__Task instructions__: Set down each entry below exactly as it stands.

Items listed in a dataset:
== Segment start ==
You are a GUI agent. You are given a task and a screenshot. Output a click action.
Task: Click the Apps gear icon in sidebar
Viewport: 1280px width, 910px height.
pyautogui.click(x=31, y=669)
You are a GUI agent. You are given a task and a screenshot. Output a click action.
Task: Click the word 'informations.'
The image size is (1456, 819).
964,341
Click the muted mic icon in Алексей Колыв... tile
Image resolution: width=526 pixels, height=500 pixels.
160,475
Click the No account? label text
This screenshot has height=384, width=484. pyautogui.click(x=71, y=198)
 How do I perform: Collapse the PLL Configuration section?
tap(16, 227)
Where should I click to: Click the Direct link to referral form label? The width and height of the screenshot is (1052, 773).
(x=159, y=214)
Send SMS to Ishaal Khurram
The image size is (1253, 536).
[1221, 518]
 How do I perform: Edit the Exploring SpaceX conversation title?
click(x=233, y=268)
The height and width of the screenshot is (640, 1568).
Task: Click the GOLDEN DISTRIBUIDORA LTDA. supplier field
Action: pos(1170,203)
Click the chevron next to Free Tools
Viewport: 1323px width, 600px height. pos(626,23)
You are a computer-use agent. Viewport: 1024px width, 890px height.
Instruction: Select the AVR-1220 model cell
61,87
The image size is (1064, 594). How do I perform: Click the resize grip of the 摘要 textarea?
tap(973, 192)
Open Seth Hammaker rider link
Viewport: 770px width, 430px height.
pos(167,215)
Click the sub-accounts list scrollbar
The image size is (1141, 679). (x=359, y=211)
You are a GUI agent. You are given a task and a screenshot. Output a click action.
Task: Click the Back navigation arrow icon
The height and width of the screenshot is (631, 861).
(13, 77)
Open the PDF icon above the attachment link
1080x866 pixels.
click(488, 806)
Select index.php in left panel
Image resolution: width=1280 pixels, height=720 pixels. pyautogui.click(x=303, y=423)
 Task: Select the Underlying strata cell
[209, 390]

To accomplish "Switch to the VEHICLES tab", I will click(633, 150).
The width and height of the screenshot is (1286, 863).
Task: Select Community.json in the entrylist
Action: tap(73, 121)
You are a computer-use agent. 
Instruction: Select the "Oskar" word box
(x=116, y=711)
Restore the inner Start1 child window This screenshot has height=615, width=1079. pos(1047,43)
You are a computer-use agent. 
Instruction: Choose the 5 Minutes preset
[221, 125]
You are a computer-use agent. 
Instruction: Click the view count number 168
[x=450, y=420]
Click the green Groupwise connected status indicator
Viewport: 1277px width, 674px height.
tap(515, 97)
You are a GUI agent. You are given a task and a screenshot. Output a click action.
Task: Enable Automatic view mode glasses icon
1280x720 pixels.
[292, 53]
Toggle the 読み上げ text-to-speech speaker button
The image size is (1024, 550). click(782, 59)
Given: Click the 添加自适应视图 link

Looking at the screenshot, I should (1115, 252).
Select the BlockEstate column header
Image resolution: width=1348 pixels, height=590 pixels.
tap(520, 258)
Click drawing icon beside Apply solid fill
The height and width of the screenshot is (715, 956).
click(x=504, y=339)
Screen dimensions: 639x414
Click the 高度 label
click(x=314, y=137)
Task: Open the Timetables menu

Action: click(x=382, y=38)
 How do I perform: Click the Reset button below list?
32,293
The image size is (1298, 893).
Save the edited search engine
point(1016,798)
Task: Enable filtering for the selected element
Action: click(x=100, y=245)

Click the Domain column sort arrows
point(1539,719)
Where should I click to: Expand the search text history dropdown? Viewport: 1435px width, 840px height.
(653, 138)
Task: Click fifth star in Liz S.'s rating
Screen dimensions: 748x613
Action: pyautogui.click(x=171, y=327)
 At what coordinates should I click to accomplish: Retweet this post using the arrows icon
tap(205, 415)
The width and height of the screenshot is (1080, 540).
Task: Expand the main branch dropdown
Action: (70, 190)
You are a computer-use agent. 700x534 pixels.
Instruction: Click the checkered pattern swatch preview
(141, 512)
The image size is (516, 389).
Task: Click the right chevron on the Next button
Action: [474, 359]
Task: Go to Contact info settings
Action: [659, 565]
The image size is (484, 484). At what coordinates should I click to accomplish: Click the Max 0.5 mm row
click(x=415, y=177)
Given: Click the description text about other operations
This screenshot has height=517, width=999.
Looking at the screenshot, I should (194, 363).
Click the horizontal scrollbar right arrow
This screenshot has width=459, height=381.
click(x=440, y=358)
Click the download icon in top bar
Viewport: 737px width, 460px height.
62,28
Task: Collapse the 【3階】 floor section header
== Segment end ==
__Result below__:
You are a GUI agent. You are given a task and a screenshot. Output a click action.
Task: Click the Apps gear icon in sidebar
Viewport: 1280px width, 910px height.
pyautogui.click(x=31, y=669)
You are a GUI agent. You are given a task and a screenshot. Output a click action.
Task: Click the word 'informations.'
The image size is (1456, 819).
964,341
Click the muted mic icon in Алексей Колыв... tile
Image resolution: width=526 pixels, height=500 pixels.
160,475
Click the No account? label text
This screenshot has height=384, width=484. pyautogui.click(x=71, y=198)
 How do I perform: Collapse the PLL Configuration section?
tap(16, 227)
Where should I click to: Click the Direct link to referral form label? The width and height of the screenshot is (1052, 773).
(x=159, y=214)
Send SMS to Ishaal Khurram
The image size is (1253, 536).
[1221, 518]
 How do I perform: Edit the Exploring SpaceX conversation title?
click(x=233, y=268)
The height and width of the screenshot is (640, 1568).
Task: Click the GOLDEN DISTRIBUIDORA LTDA. supplier field
Action: pos(1170,203)
Click the chevron next to Free Tools
Viewport: 1323px width, 600px height. pos(626,23)
You are a computer-use agent. Viewport: 1024px width, 890px height.
Instruction: Select the AVR-1220 model cell
61,87
The image size is (1064, 594). How do I perform: Click the resize grip of the 摘要 textarea?
tap(973, 192)
Open Seth Hammaker rider link
Viewport: 770px width, 430px height.
pos(167,215)
Click the sub-accounts list scrollbar
The image size is (1141, 679). (x=359, y=211)
You are a GUI agent. You are given a task and a screenshot. Output a click action.
Task: Click the Back navigation arrow icon
The height and width of the screenshot is (631, 861).
(13, 77)
Open the PDF icon above the attachment link
1080x866 pixels.
click(488, 806)
Select index.php in left panel
Image resolution: width=1280 pixels, height=720 pixels. pyautogui.click(x=303, y=423)
 Task: Select the Underlying strata cell
[209, 390]

To accomplish "Switch to the VEHICLES tab", I will click(633, 150).
The width and height of the screenshot is (1286, 863).
Task: Select Community.json in the entrylist
Action: tap(73, 121)
You are a computer-use agent. 
Instruction: Select the "Oskar" word box
(x=116, y=711)
Restore the inner Start1 child window This screenshot has height=615, width=1079. pos(1047,43)
You are a computer-use agent. 
Instruction: Choose the 5 Minutes preset
[221, 125]
You are a computer-use agent. 
Instruction: Click the view count number 168
[x=450, y=420]
Click the green Groupwise connected status indicator
Viewport: 1277px width, 674px height.
tap(515, 97)
You are a GUI agent. You are given a task and a screenshot. Output a click action.
Task: Enable Automatic view mode glasses icon
1280x720 pixels.
[292, 53]
Toggle the 読み上げ text-to-speech speaker button
The image size is (1024, 550). click(782, 59)
Given: Click the 添加自适应视图 link

Looking at the screenshot, I should (1115, 252).
Select the BlockEstate column header
Image resolution: width=1348 pixels, height=590 pixels.
tap(520, 258)
Click drawing icon beside Apply solid fill
The height and width of the screenshot is (715, 956).
click(x=504, y=339)
Screen dimensions: 639x414
Click the 高度 label
click(x=314, y=137)
Task: Open the Timetables menu

Action: click(x=382, y=38)
 How do I perform: Click the Reset button below list?
32,293
The image size is (1298, 893).
Save the edited search engine
point(1016,798)
Task: Enable filtering for the selected element
Action: click(x=100, y=245)

Click the Domain column sort arrows
point(1539,719)
Where should I click to: Expand the search text history dropdown? Viewport: 1435px width, 840px height.
(653, 138)
Task: Click fifth star in Liz S.'s rating
Screen dimensions: 748x613
Action: pyautogui.click(x=171, y=327)
 At what coordinates should I click to accomplish: Retweet this post using the arrows icon
tap(205, 415)
The width and height of the screenshot is (1080, 540).
Task: Expand the main branch dropdown
Action: (70, 190)
You are a computer-use agent. 700x534 pixels.
Instruction: Click the checkered pattern swatch preview
(141, 512)
The image size is (516, 389).
Task: Click the right chevron on the Next button
Action: [474, 359]
Task: Go to Contact info settings
Action: [659, 565]
The image size is (484, 484). At what coordinates should I click to accomplish: Click the Max 0.5 mm row
click(x=415, y=177)
Given: Click the description text about other operations
This screenshot has height=517, width=999.
Looking at the screenshot, I should (194, 363).
Click the horizontal scrollbar right arrow
This screenshot has width=459, height=381.
click(x=440, y=358)
Click the download icon in top bar
Viewport: 737px width, 460px height.
62,28
Task: Collapse the 【3階】 floor section header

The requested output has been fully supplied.